— WHAT THE TASK ASKS —
Rewrite the data below, changing each "Where should I click to" to "Where do I click to" and leaving everything else untouched.

(Element and text position data)
'''
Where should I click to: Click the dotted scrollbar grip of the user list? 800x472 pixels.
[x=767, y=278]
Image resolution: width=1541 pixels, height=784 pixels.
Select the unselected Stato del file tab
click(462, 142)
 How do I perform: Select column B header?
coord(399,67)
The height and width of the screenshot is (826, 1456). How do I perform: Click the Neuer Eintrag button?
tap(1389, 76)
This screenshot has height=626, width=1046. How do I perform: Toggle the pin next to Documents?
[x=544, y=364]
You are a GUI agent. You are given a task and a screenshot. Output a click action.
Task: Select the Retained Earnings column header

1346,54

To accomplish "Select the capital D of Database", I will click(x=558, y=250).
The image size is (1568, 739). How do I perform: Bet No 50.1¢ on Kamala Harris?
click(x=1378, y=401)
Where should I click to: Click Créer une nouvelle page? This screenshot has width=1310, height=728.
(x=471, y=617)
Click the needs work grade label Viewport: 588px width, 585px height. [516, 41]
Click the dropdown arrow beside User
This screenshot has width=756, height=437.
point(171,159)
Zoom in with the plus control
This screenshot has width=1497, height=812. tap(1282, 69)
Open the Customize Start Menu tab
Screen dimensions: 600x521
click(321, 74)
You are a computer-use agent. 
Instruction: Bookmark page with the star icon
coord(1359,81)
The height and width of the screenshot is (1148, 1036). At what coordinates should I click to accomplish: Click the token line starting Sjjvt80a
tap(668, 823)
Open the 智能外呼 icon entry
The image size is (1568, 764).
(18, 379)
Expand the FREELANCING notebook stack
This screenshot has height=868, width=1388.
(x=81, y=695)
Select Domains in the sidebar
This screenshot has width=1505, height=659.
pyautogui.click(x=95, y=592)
'''
— ANSWER TO THIS TASK —
Where do I click to: Click the dotted scrollbar grip of the user list? 800x472 pixels.
[x=767, y=278]
Image resolution: width=1541 pixels, height=784 pixels.
Select the unselected Stato del file tab
click(462, 142)
 How do I perform: Select column B header?
coord(399,67)
The height and width of the screenshot is (826, 1456). How do I perform: Click the Neuer Eintrag button?
tap(1389, 76)
This screenshot has height=626, width=1046. How do I perform: Toggle the pin next to Documents?
[x=544, y=364]
You are a GUI agent. You are given a task and a screenshot. Output a click action.
Task: Select the Retained Earnings column header

1346,54

To accomplish "Select the capital D of Database", I will click(x=558, y=250).
The image size is (1568, 739). How do I perform: Bet No 50.1¢ on Kamala Harris?
click(x=1378, y=401)
Where do I click to: Click Créer une nouvelle page? This screenshot has width=1310, height=728.
(x=471, y=617)
Click the needs work grade label Viewport: 588px width, 585px height. [516, 41]
Click the dropdown arrow beside User
This screenshot has width=756, height=437.
point(171,159)
Zoom in with the plus control
This screenshot has width=1497, height=812. tap(1282, 69)
Open the Customize Start Menu tab
Screen dimensions: 600x521
click(321, 74)
You are a computer-use agent. 
Instruction: Bookmark page with the star icon
coord(1359,81)
The height and width of the screenshot is (1148, 1036). At what coordinates should I click to accomplish: Click the token line starting Sjjvt80a
tap(668, 823)
Open the 智能外呼 icon entry
The image size is (1568, 764).
(18, 379)
Expand the FREELANCING notebook stack
This screenshot has height=868, width=1388.
(x=81, y=695)
Select Domains in the sidebar
This screenshot has width=1505, height=659.
pyautogui.click(x=95, y=592)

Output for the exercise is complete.